Timothy Mumford, the 74-year-old Johnsburg man who had been jailed since an overnight standoff with police that ended Nov. 15, has been identified as the inmate who was found unresponsive and declared dead in his cell Tuesday, according to the McHenry County coroner.
Mumford was being held at the jail pending psychological tests, according to court records.
Coroner Michael Rein said his office was called to the jail by the McHenry County Major Investigations Assistance Team to investigate Mumford’s death. An autopsy is scheduled for Thursday.
According to a news release sent late Tuesday from the McHenry County Sheriff’s Office – which did not identify Mumford – a 74-year-old inmate was found unresponsive about 4 p.m. Tuesday in a single-person cell.
Corrections officers and Woodstock Fire/Rescue District personnel attempted life-saving measures there, officials said.
Mumford’s death was the third inmate death reported in two weeks.
On Monday, the office announced the death of Randall B. Little, 59, who died Sunday. Suffering from a terminal illness, Little was taken to a hospital Oct. 20 and transferred to hospice care Nov. 13.
Little was charged with attempted first-degree murder of a police officer and other offenses after an April 2022 incident in Harvard.
On Nov. 21, the sheriff’s office reported the death of Sean Grendel, 51, of McHenry. Grendel was found unresponsive in his cell by a corrections officer at the jail in Woodstock and was pronounced dead at the scene by first responders, according to a McHenry County Sheriff’s Office news release.
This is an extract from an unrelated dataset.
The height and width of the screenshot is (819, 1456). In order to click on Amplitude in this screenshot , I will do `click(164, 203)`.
Last summer, another inmate, Colton Sabo, 31, was found unresponsive in his cell and died at a hospital the next day. But unlike the recent deaths, officials did not release any information about Sabo’s death for weeks.
Johnsburg police were called to Mumford’s home along Fillmore Road about 11 p.m. Nov. 14 for a report that a man had shot a gun inside.
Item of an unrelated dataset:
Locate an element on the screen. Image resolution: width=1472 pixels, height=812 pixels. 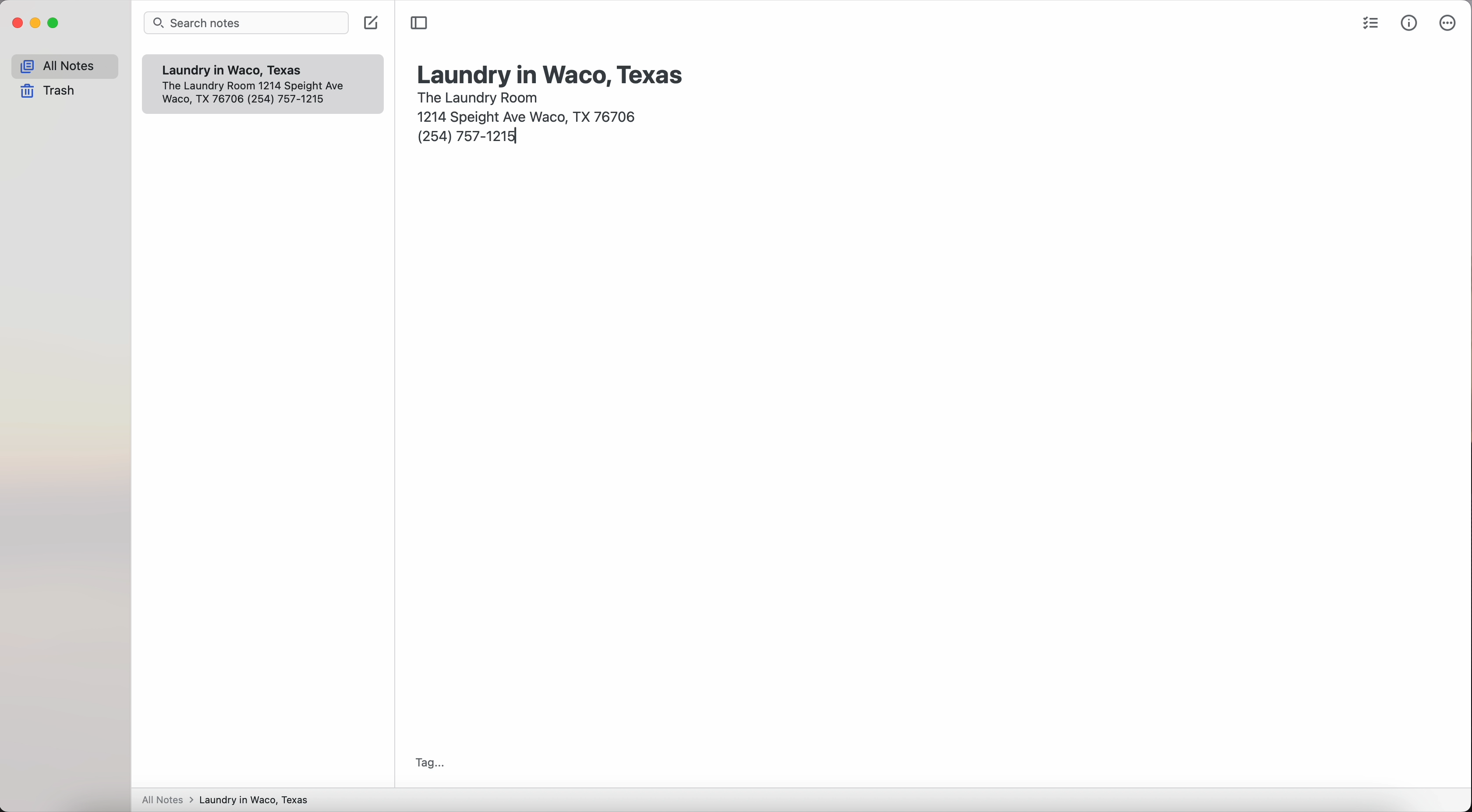
toggle sidebar is located at coordinates (420, 23).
“Officers identified what they believed to be a mental health incident and a standoff began,” authorities said after the standoff ended about nine hours later.
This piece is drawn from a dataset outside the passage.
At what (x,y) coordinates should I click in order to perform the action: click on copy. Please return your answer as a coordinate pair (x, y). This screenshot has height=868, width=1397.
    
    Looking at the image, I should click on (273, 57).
A SWAT team arrested Mumford.
Mumford’s wife had told a dispatcher that her husband had at least 10 guns in the home.
In court, it later emerged that Mumford had suffered from schizophrenia since 1971 and had “episodes” in 1971, 1997 and 2014, according to a prosecutor who said he was relaying to a judge what Mumford’s wife told authorities.
Authorities had upgraded the alleged offenses against Mumford, and he was facing a felony charge of aggravated discharge of a firearm. According to court records, Mumford had shot his gun through a wall, and the bullet entered the room where the victim was located.